The pharmacological class of GLP-1 receptor agonists has transformed type 2 diabetes and obesity treatment over the past 15 years. Key agents and milestones: exenatide (2005, first approved); liraglutide (2010); dulaglutide (2014); semaglutide (2017 for diabetes, 2021 for obesity as Wegovy); oral semaglutide (2019). The STEP trials of semaglutide 2.4 mg/week demonstrated 15-18% weight loss at 68 weeks, comparable to bariatric surgery in effect size.

Dual and triple agonists

Tirzepatide, a dual GLP-1/GIP receptor agonist approved in 2022 for diabetes and 2023 for obesity, achieves even greater weight reduction (~20-25% at the highest dose). This exceeded expectations about GIP, given GIP's apparent dispensability in type 2 diabetes — suggesting GIP agonism contributes meaningfully to the incretin effect when provided pharmacologically even when endogenous GIP is ineffective. Triple agonists (retatrutide targeting GLP-1, GIP, and glucagon receptors) are in phase 3 trials as of 2026, with preliminary data showing even greater weight reduction.

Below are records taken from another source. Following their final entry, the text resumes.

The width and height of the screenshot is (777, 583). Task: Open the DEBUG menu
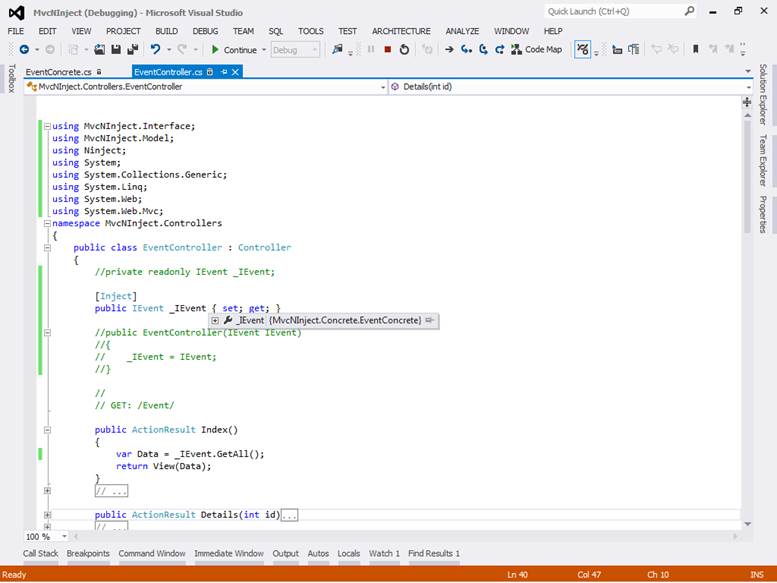pos(205,31)
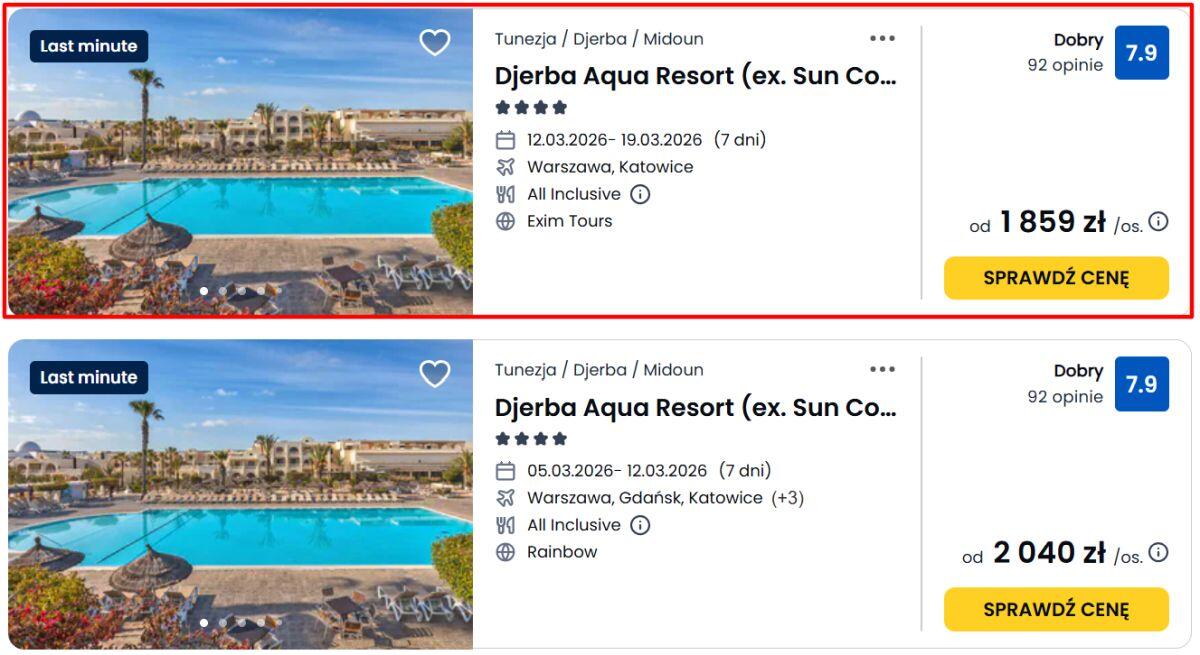The width and height of the screenshot is (1200, 655).
Task: Open the first offer's hotel title link
Action: pos(695,76)
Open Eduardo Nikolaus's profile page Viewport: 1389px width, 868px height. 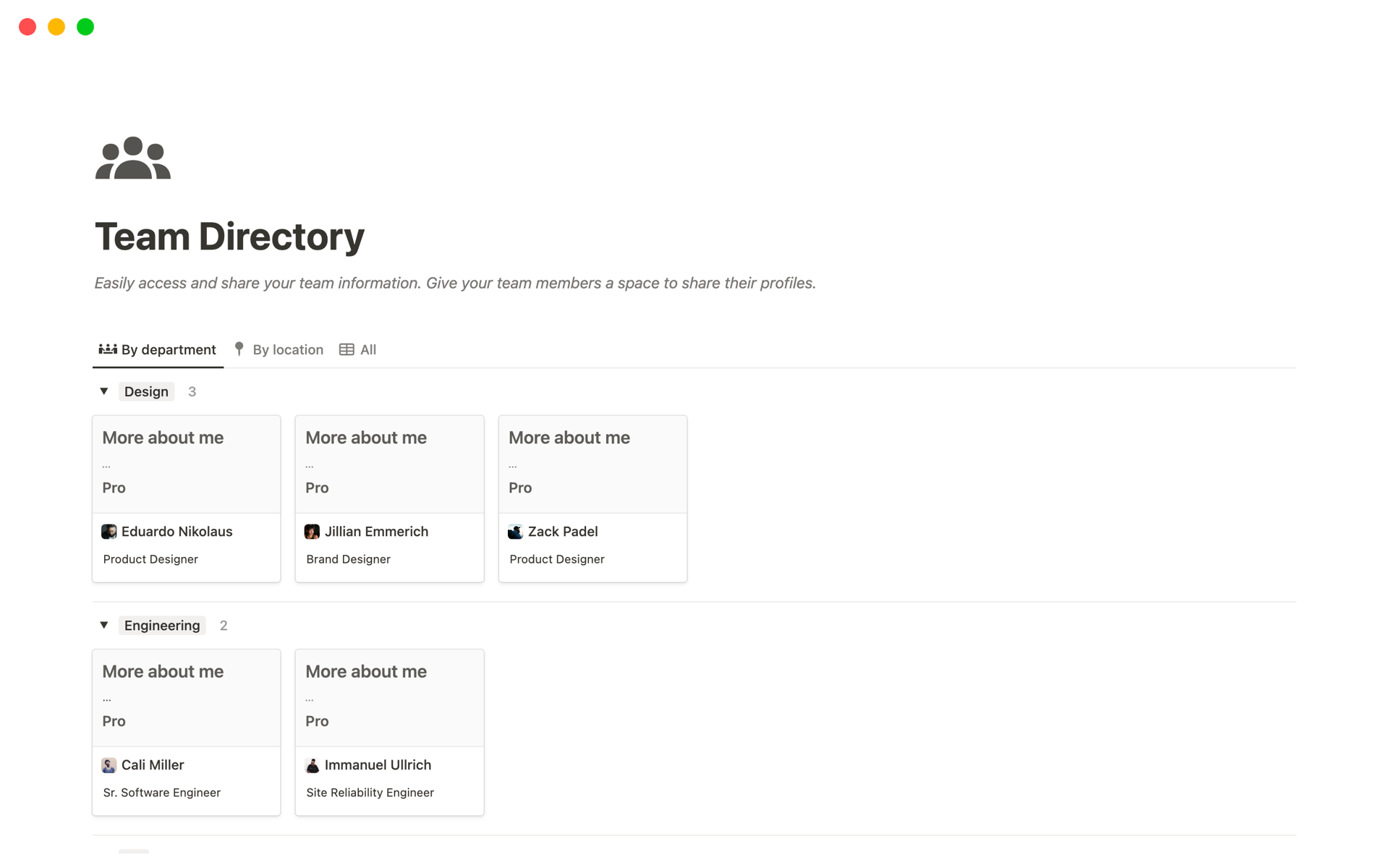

Meal composition and endogenous incretin response

Protein, fiber, and fat stimulate greater endogenous GLP-1 and GIP secretion than refined carbohydrate alone. "Protein-first" and high-fiber meal patterns therefore produce larger endogenous incretin responses, contributing to glucose homeostasis and satiety. This physiology supports dietary approaches to glycemic control that complement rather than depend on pharmacological intervention.

Safety considerations

GLP-1 receptor agonists are generally well tolerated. The most common adverse effects are gastrointestinal (nausea, vomiting, diarrhea), typically dose-limiting at initiation. Rare but significant concerns include pancreatitis (signal unclear in large databases), medullary thyroid carcinoma risk in individuals with MEN2 or family history (preclinical signal, not confirmed in human data), and gallbladder disease. Delayed gastric emptying has raised concerns about anesthetic aspiration risk with perioperative use.